The Commission says tolls on the East River bridges should match those on the existing East River MTA's toll crossings while the Harlem River bridges toll should match the cost of a subway trip. They would generate a net $600m, the Commission says.

Toll collection would be "cashless" or all-electronic - by transponders and license plate cameras.

Governor David Paterson said today he supports the proposal.. Legislation will be needed to implement it, and its fate in the state legislature is uncertain.

The "Commission on Metropolitan Transportation Authority Financing" was led by Richard Ravitch, a longtime New York transportation official and is known as the Ravitch Report. It was apppointed by Governor Paterson June 10. MTA runs virtually all the subways, buses and commuter trains in New York City which lose billions of dolalrs and which also has control of the Triborough Bridge and Tunnel (Toll) Authority's toll crossings which make about $1 billion in profits. 

As well as the new tolls the report also proposes a new regional payroll and self-employment tax called a Mobility Tax. It would apply in 12 counties comprising the MTA commuting service area at a rate of  one third of a percent of wages as reported in the current FICA tax forms. It would raise $1,500m/yr.

The revenues of the Mobility Tax would go to a newly created MTA Capital Finance Authority to ensure it was used for the capital program.  The Commission says that the MTA has been overborrowing relative to its revenues and will leave an operating budget with debt service roughly equivalent to depreciation allowance, while shifting the growing burden of new debt to the CFA.

The Commission said that unltimately there should be a "fully coordinated tolling strategy, incl;uding implementation of variable picing and one-way tolling" for traffic management efficiency. They think this would offer most of the benefits of the City's proposed central area congestion pricing without many of its complications and costs.

Other recommendations are for changes to the governance of the MTA:

- that chairmanship fo the MTA be altered to make the chairman a fulltlime job for a fixed term providing a degree of independence of elected officials

- that board members not be held over at the expiry of their terms agt the pleasure of the goverrnor but that new members be appointed

- all new members to be required to have expertise in one of more of transportation, business managdement, finance, labor relations or capital projects (engineers, sorry, the commission doesn't recognize any expertise there)
- greater use of design-build

The Commission recommends that state law be amended to allow the MTA board full power to increase fares and tolls on a bi-annual basis in line with a price index.
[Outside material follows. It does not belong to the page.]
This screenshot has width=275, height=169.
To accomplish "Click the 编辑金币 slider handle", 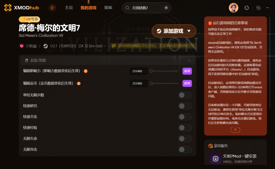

Only larger increases would require notice and public hearings.

Major improvements in bus service are recommended to coincide with the new tolls.

The Commission suggests that if its recommendations are adopted by the legislature then the recent 23% fare and toll increase can be "significantly mitigated" (reduced). With the new Mobility Tax in place these increases could be 8% in July 2009.

COMMENTS: Tolling these bridges will be good for New York. They provide a valuable service for which it is only fair and proper to charge a toll. Most of them started as toll bridges. Opportunistic, short-sighted political decisions did away with those tolls, and it is high time tolls were reimposed.

The recommendation for one-way toll collection is a serious error. With all-electrionic tolling the cost savings will be trivial while it would degrade by 50% the ability of variable pricing to manage traffic. PANYNJ is expected to go from one-way to two-way tolling at the Hudson River and Staten Island crossings when it goes to all-electronic tolling.

We'd prefer to see the City DOT toll the bridges. The City has shown much more capacity to innovate and manage challenging projects than MTA Bridges & Tunnels, which spends most of its creative energy in industry fora explaining why it alone has to retain stop-to-pay, gated tolling.

It mistakenly treats variable pricing as a passing fad.

Besides some competition between MTAB&T and the City would be beneficial. We don't buy the notion of a "fully coordinated tolling strategy."

Dispersed control and competition provide the best coordination, not monopoly.